▸ Brief:
List each line of the items below that contains the word "screenshot", reproducing every such line in full.

▸ Extracted data:

★ ★ ★ ★

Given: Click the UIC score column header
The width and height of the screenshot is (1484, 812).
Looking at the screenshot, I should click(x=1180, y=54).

★ ★ ★ ★

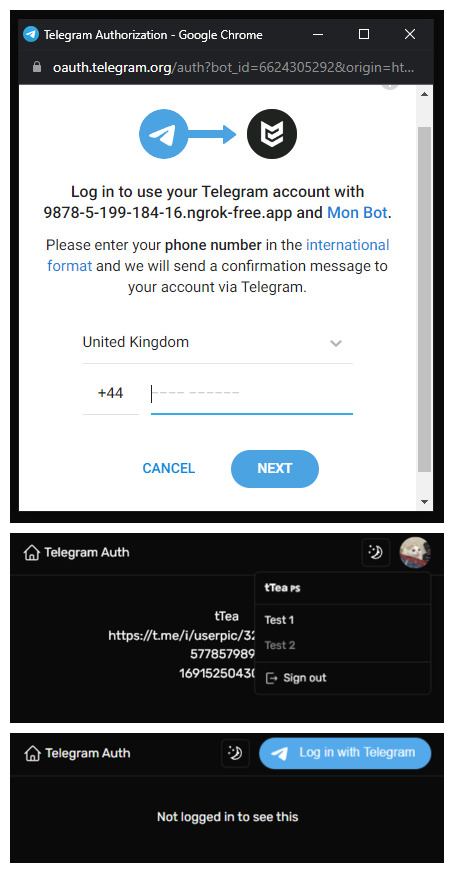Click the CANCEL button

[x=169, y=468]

★ ★ ★ ★

▸ Answer:
The width and height of the screenshot is (1484, 812).
Looking at the screenshot, I should click(x=1180, y=54).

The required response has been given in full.